WTO rules allow members to impose duties on goods that are "dumped" -- sold for less than they cost to produce -- if that hurts businesses in the importing country. However such anti-dumping measures can be abused to protect local industries and are one of the most frequent sources of trade dispute.

"The European Union takes this opportunity to recall that the anti-dumping measures for which China is now seeking a panel are not about protectionism, but about fighting unfair trade," EU trade lawyer Sybilla Fries told the meeting.


Continuing deficit 

China is the European Union's second largest trade partner after the United States, with bilateral trade of 326 billion euros ($404.8 billion) in 2008. But the EU runs a huge trade deficit with China.

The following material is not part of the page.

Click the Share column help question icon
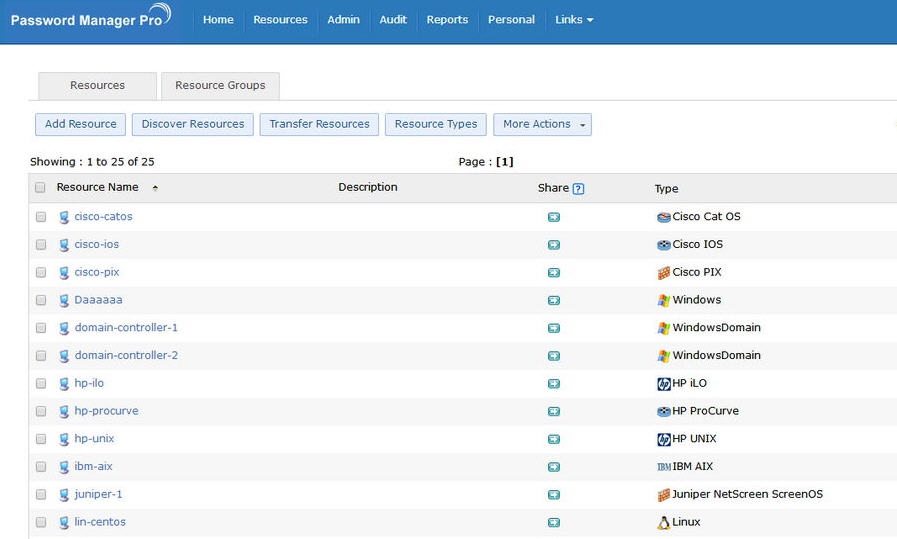pyautogui.click(x=578, y=188)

It was China's second request for a panel after the EU vetoed a first attempt on April 20. Under WTO rules a respondent in a dispute can block the creation of a panel once, but must allow it to go ahead at the second bid.

China launched the formal dispute in February after ministers from the EU's 27 members extended the duties by 15 months in December.

European shoemakers, especially in Spain and Italy, argued they could not compete with cheap imports from China and Vietnam.

The duties were controversial within the EU. Both consumer groups and shoe producers with operations in China opposed them.

The Federation of the European Sporting Goods Industry (FESI), whose members include companies such as Adidas, Puma and Nike, launched a legal case against the European Union in March complaining they had suffered losses as a result.

Dispute panels are usually formed within a month, and then aim to rule on cases in two months.

Vietnam, also targeted by the EU duties, has not challenged the EU move. But one of two further disputes that went to a panel at Tuesday's meeting including the first complaint Hanoi has brought to the WTO, over U.S. anti-dumping measures on imports of shrimp.

One of the issues in Vietnam's complaint is the controversial U.S. method of calculating anti-dumping duties known as zeroing, which repeatedly has been condemned by WTO courts and is rejected by all its 153 members except the U.S.

Zeroing is the focus of the third dispute to go to a panel on Tuesday -- a complaint by South Korea over U.S. duties on steel imports.

But South Korea found itself on the other side of the argument when Indonesia complained to the meeting that Seoul had failed to implement previous rulings that found its anti-dumping duties on Indonesian paper to be illegal.

Indonesia said it reserved its rights in the case, raising the possibility it would seek to retaliate against South Korea.